Why Your Icons Suck
Anyone can make good game graphics if they just keep in mind a couple simple principles. Likewise, anyone can spend hours making graphics, just to end up with junk, if they fall for some very easy to make mistakes. This article is a simple list of dos and don'ts, with explanations. First, we'll start with some commonly seen graphics problems on BYOND.
Don't: I don't want to be a bald guy in a diaper, and neither do your players. An innumerable number of games on BYOND show their character's equipped items as overlays. Though this sounds like a good idea, it is rarely done well (in fact, I haven't seen it done well on BYOND). These are fantasies; people play video games because they want to be a big muscular guy with cool armor and a giant sword, something that most of us can't be in real life. The most important time to show players that they're cool is right at the beginning; if they log in and are shown a bald naked guy, and told 'this is you', they will leave. If you at least equip new characters with cool looking clothing or armor (and it's important that this happen before anything else so that they never see diaper man) then they may stick around long enough to play your game. Which of the two guys in the image below looks cooler to you? Which do you think the average gamer would rather be portrayed as? One is a Knight in resplendent gold armor with sword in hand, ready to kick ass. The other is underwear man. Before we move on, there's a couple more problems with the equipment overlay system. 1: Players rarely have all of one set (Example: all dragon armor), so almost all players look like walking piles of garbage, because the warlock gloves don't fit with the thief coat or the colors on the bishop's hat. 2: Players that want to look like knights (but can't afford all the dragon armor) don't want to look like a cross between a bishop, thief, and warlock. 3: All players at the highest level will have found the best armor, and will then look exactly the same. All in all, equipment overlay systems turn out terribly, and shouldn't be attempted without good reason.

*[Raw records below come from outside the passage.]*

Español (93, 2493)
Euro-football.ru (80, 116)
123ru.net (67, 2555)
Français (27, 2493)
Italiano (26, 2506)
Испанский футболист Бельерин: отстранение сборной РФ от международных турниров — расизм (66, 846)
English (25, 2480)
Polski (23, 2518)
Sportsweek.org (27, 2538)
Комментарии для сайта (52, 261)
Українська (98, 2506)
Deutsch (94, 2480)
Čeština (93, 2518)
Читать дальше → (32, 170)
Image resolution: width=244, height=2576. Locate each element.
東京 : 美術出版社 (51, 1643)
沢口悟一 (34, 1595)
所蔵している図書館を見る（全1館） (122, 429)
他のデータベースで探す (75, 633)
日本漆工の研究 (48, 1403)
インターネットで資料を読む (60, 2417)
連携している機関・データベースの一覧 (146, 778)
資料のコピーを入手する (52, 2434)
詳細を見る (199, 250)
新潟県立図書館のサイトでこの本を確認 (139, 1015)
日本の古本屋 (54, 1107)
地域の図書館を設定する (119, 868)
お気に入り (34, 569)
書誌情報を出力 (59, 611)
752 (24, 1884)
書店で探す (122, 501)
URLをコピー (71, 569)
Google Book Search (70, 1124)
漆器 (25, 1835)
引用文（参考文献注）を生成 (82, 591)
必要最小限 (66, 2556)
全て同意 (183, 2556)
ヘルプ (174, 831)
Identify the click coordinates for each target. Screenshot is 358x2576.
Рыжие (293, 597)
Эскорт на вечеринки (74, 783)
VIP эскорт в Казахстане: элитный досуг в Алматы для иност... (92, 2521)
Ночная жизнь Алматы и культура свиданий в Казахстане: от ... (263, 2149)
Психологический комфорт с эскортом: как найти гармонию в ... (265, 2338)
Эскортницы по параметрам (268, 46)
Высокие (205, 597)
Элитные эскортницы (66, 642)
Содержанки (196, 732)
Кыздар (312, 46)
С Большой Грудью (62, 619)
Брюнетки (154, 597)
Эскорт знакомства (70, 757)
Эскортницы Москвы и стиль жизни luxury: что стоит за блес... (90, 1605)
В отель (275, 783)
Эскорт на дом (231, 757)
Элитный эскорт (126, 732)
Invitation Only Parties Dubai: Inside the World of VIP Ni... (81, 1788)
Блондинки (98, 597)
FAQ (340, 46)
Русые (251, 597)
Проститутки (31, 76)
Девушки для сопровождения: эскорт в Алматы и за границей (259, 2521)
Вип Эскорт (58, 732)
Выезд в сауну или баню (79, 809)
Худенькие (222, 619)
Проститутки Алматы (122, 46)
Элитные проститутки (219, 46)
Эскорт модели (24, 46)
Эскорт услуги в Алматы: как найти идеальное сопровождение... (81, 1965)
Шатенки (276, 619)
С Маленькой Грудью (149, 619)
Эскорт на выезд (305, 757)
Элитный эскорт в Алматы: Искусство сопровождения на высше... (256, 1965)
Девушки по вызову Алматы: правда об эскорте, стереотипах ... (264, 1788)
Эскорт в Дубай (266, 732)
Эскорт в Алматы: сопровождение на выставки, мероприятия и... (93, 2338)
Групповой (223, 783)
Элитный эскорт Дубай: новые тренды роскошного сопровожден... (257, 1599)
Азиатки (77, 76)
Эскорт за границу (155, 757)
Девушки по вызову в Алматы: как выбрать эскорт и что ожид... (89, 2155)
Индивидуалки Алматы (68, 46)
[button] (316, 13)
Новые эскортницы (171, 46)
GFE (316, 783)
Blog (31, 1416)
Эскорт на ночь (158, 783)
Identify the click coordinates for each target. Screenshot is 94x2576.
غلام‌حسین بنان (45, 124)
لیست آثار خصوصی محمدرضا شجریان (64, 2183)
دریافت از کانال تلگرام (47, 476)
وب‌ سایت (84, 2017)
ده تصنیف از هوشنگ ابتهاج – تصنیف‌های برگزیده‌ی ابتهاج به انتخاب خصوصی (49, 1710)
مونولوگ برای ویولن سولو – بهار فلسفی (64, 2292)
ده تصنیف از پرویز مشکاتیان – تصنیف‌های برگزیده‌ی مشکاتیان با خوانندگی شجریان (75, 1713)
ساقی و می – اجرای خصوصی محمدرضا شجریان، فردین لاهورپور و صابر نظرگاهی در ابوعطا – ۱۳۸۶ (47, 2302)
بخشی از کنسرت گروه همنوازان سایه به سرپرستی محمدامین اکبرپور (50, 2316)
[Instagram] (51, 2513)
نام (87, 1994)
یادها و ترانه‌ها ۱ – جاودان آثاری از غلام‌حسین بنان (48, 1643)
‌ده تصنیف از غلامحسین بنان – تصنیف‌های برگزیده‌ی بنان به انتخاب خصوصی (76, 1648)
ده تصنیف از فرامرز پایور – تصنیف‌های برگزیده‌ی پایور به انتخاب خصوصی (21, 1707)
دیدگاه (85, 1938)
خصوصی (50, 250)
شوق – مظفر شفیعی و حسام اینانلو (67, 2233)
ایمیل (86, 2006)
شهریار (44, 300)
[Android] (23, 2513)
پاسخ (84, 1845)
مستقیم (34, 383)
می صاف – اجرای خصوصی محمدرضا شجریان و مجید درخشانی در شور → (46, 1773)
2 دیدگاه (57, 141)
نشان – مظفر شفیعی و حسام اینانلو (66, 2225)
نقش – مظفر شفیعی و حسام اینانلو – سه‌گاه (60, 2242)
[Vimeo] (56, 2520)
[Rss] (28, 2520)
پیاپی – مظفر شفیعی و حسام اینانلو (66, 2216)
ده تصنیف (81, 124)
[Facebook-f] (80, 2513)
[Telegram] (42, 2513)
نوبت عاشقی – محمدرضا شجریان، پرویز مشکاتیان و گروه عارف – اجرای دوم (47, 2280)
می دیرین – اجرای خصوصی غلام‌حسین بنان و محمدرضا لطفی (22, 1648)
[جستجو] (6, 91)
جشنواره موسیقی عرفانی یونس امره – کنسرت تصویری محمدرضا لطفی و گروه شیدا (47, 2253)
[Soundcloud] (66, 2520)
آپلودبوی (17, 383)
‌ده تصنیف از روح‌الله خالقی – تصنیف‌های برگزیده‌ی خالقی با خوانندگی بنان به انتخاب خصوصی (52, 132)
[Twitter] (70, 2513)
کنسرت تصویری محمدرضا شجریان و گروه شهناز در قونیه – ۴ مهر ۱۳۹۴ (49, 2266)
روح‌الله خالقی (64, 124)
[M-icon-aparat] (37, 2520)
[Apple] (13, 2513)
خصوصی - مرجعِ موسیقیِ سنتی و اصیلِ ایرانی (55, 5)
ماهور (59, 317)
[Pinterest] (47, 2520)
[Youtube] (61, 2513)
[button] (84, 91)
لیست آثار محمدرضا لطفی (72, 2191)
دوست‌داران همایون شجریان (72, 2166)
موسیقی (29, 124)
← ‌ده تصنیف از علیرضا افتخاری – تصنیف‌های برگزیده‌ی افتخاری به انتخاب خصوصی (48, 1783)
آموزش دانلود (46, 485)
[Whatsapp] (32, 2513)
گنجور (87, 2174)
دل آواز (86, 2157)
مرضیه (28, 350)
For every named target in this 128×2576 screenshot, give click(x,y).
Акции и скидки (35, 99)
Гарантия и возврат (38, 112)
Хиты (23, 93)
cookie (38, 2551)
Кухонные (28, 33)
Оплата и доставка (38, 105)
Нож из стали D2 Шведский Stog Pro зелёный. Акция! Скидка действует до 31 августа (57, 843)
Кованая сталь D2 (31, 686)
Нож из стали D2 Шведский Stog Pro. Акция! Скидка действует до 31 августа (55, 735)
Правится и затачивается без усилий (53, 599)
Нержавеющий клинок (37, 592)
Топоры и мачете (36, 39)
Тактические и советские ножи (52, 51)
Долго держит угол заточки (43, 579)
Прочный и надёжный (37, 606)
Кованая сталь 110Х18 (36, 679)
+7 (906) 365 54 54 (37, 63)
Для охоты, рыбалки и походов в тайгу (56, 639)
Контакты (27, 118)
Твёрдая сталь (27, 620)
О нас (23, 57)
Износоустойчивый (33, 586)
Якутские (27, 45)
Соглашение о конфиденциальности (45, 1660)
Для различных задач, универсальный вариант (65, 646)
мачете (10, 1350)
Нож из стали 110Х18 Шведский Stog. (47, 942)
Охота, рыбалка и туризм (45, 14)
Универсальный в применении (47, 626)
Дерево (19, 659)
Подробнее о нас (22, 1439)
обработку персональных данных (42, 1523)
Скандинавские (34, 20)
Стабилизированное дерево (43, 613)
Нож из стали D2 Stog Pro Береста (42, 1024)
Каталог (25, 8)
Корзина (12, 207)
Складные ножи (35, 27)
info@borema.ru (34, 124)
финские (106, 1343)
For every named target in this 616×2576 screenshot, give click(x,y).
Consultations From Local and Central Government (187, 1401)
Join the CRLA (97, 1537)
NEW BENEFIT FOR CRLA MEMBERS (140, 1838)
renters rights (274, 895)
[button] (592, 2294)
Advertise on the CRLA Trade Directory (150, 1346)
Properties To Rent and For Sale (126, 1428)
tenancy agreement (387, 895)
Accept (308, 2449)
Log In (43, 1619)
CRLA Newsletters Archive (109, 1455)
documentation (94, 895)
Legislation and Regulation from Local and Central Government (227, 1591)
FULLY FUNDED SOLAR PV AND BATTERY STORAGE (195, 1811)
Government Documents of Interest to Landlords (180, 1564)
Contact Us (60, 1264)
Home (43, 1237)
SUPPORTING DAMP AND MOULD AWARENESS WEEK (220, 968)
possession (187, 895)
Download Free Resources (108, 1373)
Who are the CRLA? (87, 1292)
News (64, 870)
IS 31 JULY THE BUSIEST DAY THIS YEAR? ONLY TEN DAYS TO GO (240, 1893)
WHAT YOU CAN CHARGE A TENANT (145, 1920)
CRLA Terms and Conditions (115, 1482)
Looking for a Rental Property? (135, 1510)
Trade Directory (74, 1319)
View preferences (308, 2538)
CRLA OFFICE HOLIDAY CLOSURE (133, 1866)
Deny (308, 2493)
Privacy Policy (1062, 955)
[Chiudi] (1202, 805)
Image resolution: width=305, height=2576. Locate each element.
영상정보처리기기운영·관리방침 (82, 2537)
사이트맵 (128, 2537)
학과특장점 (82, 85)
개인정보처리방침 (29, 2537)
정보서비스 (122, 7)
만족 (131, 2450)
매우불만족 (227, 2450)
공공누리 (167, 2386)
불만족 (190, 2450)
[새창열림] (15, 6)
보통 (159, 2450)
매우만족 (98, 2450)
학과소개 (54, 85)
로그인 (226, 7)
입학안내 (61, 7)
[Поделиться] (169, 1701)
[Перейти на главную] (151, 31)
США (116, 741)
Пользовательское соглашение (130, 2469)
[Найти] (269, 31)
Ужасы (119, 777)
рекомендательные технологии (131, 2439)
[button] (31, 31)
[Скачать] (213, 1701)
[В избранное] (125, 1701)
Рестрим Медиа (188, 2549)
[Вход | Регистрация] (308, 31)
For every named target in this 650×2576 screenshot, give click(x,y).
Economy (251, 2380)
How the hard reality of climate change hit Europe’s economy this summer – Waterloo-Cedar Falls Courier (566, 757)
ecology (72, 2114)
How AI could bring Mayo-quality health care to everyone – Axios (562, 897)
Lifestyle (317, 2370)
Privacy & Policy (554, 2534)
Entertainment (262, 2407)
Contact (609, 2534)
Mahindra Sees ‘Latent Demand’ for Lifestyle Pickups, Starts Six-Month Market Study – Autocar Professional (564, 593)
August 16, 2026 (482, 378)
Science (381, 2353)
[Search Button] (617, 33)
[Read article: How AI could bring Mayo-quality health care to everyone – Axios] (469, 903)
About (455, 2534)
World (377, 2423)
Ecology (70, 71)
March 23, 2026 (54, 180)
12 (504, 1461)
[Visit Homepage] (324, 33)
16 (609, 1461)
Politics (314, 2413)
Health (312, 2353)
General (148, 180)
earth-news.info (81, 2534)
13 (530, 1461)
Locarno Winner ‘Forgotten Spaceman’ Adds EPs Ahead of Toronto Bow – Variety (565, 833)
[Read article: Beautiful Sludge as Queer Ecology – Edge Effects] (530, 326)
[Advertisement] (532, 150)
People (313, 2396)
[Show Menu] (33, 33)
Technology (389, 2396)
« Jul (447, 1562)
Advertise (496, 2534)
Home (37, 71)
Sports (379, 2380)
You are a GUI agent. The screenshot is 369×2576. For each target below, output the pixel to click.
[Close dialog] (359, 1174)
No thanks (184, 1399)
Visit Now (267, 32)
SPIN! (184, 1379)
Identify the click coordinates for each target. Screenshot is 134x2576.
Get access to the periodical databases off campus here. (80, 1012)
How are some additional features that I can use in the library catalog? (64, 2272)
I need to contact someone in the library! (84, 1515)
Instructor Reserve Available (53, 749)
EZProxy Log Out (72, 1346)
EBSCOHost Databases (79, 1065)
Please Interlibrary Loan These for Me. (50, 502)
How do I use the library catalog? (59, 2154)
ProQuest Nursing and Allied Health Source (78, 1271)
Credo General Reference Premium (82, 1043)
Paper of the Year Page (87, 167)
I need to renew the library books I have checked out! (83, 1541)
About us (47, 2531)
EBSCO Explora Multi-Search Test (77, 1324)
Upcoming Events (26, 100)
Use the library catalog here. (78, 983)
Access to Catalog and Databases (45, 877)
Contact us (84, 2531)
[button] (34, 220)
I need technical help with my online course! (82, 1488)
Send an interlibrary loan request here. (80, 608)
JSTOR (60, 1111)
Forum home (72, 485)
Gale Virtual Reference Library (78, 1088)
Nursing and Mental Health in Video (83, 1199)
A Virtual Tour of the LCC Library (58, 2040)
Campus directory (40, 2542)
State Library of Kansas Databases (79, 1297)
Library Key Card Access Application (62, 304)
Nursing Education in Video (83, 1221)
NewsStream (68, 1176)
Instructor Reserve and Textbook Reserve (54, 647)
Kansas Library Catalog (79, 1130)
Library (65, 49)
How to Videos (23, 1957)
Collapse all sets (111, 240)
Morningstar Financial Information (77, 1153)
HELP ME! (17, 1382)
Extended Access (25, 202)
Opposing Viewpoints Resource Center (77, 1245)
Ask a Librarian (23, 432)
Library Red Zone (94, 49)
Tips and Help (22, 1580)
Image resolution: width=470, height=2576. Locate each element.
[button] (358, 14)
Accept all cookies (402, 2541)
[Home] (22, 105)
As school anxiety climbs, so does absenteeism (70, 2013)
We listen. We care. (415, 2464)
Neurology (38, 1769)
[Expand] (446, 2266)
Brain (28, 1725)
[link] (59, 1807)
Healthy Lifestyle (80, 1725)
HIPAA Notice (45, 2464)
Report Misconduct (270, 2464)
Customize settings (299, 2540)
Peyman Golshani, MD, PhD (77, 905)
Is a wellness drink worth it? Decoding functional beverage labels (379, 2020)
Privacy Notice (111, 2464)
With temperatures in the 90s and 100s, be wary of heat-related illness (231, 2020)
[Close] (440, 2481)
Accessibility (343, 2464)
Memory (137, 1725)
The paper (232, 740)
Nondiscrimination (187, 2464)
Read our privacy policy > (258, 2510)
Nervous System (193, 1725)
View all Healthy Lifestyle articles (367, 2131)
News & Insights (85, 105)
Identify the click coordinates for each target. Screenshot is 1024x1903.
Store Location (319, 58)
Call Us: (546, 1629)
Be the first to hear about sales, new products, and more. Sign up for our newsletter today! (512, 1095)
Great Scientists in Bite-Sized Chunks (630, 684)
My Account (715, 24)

Don't: Players shouldn't have to squint to see your icons. BYOND's standard icon size is 32 square pixels, a very small size on most people's monitors. If your players have to lean close to their monitors to see your awesome graphics, then you're ruining their eyesight for no good reason. There's good news! First, BYOND is making it really easy to work in graphics sizes larger than 32px. Second, you can now stretch out the size of the map. Back in the days of Mario and the Legend of Zelda, player icons were 16px, but nobody had problems seeing them; those icons were spread out onto a large TV, making them easy to see. If you use small icons, then stretch out the map to double or even triple size -- it's the absolute least you should do for the health of your players' eyes. The image below shows a standard BYOND icon as it will appear in an unmodified game; next to it is an icon shown at 200% (as though the map were stretched out); the last image shows the same knight drawn on a larger canvas. Notice how much easier it is to look at the larger images.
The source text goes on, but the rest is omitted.